主人公・嵯峨野リョウは、恋人の弔いに東尋坊を訪れたとき、兄の死を知らされます。嵯峨野家は両親ともに好き勝手に生きており、兄は意識がない状態が長く続いており、もはや家庭という体をなしていない状態でした。

兄の死を知らされ、家に戻ろうとするリョウですが、帰り着いたのは「自分の知っている嵯峨野家」とは違う嵯峨野家でした。嵯峨野家に戻ったリョウを、見知らぬ女性が迎えます。二人はかみ合わない話を続けますが、「どうやら女性は、リョウが生まれる前、母親の胎内で亡くなってしまった姉のようだ」とリョウは気付きます。「姉」は「私に弟はいない」と初めは戸惑い、不審人物扱いをするのですが、やがて姉らしく、リョウの身を案じるようになります。

「姉が暮らしている世界=リョウが生まれなかった世界」のことを、リョウは姉と共に、少しずつ知っていきます。そして「僕がいた世界より、姉の暮らしている世界では、みんなが幸せになっているのではないか? だとしたら、僕がいることの意味は……」とリョウの心には絶望感が広がっていき、やがて衝撃のラストを迎えてしまうのです。
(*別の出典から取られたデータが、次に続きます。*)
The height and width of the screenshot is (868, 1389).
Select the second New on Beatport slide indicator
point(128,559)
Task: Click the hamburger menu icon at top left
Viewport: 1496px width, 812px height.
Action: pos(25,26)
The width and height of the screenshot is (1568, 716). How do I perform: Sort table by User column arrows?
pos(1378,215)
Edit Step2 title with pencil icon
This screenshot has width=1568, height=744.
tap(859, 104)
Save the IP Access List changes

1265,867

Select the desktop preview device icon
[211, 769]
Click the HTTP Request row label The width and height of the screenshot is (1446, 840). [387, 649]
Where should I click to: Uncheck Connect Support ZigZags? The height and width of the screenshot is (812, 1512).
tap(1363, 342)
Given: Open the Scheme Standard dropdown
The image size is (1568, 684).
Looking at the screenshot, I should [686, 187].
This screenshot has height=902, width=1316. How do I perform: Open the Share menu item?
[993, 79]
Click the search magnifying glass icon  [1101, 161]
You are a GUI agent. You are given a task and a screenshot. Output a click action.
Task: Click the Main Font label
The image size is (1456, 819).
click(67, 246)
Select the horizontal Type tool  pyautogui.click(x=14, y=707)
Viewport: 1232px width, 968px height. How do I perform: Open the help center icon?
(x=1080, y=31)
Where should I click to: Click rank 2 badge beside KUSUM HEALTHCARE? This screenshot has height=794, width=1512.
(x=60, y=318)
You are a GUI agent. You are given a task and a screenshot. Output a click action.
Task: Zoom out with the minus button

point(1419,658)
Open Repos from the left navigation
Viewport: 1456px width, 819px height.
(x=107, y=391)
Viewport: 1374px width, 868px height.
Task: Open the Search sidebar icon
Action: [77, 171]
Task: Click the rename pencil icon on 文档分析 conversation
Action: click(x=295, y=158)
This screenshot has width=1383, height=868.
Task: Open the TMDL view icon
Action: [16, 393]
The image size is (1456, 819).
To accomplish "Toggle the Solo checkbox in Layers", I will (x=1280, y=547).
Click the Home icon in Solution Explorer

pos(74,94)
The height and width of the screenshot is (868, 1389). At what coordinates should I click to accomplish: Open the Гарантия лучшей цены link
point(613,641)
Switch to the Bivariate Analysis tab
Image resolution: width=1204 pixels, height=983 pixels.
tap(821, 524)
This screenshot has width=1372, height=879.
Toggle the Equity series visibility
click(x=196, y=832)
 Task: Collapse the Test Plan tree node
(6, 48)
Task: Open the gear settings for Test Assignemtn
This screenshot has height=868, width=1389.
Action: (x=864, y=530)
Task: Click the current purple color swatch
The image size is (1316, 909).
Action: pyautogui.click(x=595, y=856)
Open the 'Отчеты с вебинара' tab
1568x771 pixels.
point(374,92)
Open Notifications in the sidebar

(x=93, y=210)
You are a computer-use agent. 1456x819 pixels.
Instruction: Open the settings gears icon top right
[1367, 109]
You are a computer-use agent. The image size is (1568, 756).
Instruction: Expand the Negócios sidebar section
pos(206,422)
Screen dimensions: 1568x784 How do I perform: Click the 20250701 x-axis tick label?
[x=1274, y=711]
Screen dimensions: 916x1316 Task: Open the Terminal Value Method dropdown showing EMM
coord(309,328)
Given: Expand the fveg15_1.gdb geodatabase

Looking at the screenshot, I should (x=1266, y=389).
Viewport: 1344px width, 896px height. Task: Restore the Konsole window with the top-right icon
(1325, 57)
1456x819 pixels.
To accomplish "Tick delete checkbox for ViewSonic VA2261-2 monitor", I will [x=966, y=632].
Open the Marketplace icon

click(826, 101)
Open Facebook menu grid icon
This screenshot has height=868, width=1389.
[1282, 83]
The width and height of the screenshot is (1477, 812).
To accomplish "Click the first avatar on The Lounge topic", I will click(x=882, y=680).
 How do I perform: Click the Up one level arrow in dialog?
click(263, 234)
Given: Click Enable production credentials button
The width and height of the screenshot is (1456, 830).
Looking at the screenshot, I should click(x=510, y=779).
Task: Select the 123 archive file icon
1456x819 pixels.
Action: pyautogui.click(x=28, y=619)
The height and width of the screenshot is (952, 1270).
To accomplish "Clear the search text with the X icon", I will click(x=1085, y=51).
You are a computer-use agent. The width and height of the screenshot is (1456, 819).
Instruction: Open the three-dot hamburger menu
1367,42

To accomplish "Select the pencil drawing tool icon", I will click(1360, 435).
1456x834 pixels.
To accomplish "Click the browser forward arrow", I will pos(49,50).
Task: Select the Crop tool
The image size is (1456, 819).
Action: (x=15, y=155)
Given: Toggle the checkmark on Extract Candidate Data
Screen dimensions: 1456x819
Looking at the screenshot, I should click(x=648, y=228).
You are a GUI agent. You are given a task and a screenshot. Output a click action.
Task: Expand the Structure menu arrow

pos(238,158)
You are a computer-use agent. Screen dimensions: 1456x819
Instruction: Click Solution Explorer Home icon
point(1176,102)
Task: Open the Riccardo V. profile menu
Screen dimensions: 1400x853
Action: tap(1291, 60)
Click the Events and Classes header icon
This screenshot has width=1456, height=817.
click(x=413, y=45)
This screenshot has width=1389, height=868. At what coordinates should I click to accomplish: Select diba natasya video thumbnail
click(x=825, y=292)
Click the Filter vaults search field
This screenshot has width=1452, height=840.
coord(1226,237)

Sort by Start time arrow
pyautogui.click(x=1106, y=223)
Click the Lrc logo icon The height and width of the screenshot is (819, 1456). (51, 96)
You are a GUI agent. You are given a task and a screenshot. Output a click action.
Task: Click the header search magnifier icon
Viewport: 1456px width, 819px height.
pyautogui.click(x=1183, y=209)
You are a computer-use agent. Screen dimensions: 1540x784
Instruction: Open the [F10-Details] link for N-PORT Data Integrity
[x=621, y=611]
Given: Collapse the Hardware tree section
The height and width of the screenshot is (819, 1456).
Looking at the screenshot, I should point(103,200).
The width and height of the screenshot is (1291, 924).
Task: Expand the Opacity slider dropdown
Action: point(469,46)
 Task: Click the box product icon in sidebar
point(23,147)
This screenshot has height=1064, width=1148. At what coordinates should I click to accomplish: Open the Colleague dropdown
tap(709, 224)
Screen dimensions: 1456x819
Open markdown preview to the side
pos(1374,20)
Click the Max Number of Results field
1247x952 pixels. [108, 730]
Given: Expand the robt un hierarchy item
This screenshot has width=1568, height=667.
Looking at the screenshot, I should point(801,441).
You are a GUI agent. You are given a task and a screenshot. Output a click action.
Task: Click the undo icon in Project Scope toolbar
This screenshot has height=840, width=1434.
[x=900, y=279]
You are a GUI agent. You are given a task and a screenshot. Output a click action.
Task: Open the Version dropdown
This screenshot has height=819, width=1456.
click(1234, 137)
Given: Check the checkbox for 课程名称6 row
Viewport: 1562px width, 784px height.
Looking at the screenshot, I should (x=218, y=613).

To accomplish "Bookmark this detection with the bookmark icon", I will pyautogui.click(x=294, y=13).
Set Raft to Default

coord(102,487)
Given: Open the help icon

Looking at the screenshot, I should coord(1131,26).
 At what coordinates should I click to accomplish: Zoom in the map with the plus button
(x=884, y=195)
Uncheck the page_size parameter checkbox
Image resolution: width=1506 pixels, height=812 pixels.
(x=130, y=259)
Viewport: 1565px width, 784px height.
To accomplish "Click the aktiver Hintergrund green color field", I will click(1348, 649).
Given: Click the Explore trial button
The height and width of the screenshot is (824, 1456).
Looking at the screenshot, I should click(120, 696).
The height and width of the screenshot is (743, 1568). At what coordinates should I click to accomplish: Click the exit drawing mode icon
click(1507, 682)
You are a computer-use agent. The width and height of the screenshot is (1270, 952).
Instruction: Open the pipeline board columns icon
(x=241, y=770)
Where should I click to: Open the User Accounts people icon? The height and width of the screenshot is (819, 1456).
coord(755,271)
たとえば、リョウが暮らしていた世界で、閉店していたはずのラーメン屋が、姉の暮らしている世界ではまだ営業を続けている。このような、決して大げさではないエピソードの積み重ねが、全てラストに向かっての伏線となっており、最後の瞬間にはそれらが走馬灯のように脳裏を駆け巡ります。